Sandro Galea, dean and Robert A. Knox professor at the School of Public Health, has been appointed to Boston Mayor Michelle Wu’s COVID-19 Advisory Committee. The 18-member committee will advise the city on its COVID-19 response in light of the new Omicron variant and anticipated winter surge.
“The goal of this group is to move quickly and to ensure that we are getting the best combination of science, lived experience, and direct impact, and inform how implementation of any policies would affect the communities and residents in Boston,” said Wu in a press conference introducing the committee. “We are very much in an urgent situation in Boston.”

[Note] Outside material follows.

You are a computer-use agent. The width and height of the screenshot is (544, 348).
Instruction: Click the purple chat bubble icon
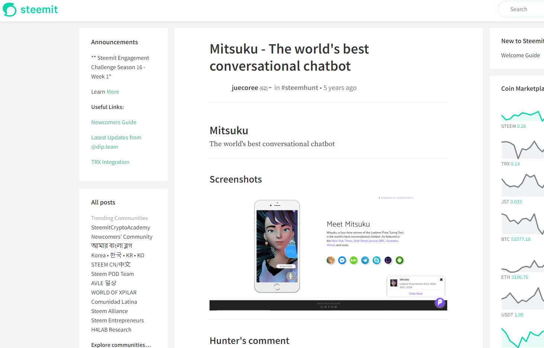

Chaired by Bisola Ojikutu, director of the Boston Public Health Commission, the committee’s mission will be centered around four key priorities: increasing access to vaccinations and boosters, increasing testing, enhancing health communication, and doubling down on efforts around prevention.
As a first major policy move to protect Boston residents and encourage vaccinations, Wu introduced a new initiative on December 20 called “B Together,” which will require individuals to show proof of vaccination to enter certain spaces, including indoor dining, fitness centers, and entertainment venues. Employees in these locations will also be required to have proof of vaccination. The policy will go into effect on January 15, 2022, requiring all individuals ages 12 and over to show proof of at least one dose of a vaccine. Proof of a second dose in a two-dose series will be required for all adults by February 15.

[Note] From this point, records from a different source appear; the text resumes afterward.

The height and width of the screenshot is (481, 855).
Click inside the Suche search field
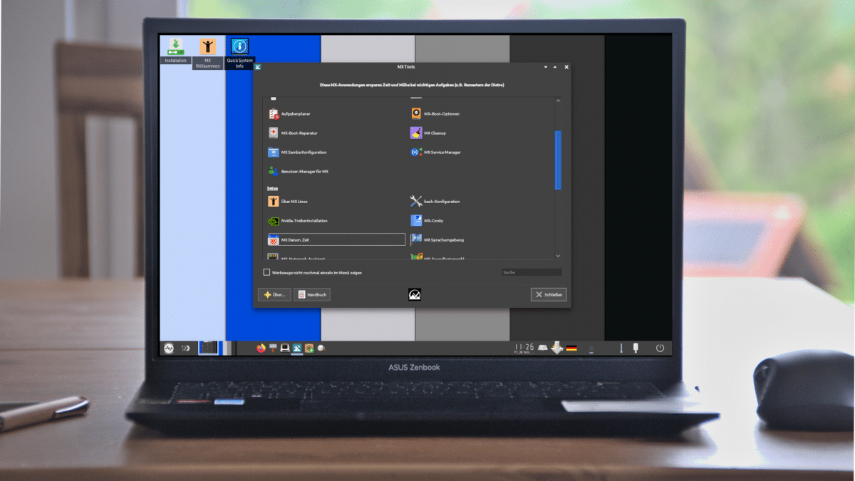531,271
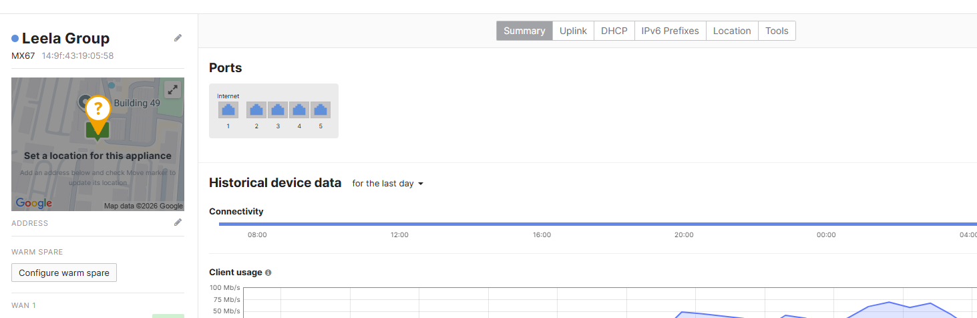This screenshot has width=977, height=318.
Task: Switch to the Summary tab
Action: [524, 31]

“There remains much to be done as the pandemic continues,” says Galea. “Boston can be an exemplar to the country in dealing with COVID-19, balancing safety of the population, protecting those who are most at risk, and ensuring that there are economic and social supports for those who are most affected by COVID-19 and the consequences of the pandemic.”

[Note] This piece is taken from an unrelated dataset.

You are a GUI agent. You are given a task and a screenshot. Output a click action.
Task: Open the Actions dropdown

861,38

The committee is comprised of a diverse group of doctors, public health professionals, and community leaders, including Cassandra Pierre, medical director of public health programs at Boston Medical Center; Joseph Betancourt, senior vice president of equity and community health at Massachusetts General Hospital; and Nia Grace, restaurant owner and co-founder of the Boston Black Hospitality Coalition. Other Boston University members appointed to the advisory committee include Sabrina Assoumou, Louis W. Sullivan professor of medicine at the School of Medicine; and Jake Sullivan, vice president for government and community affairs.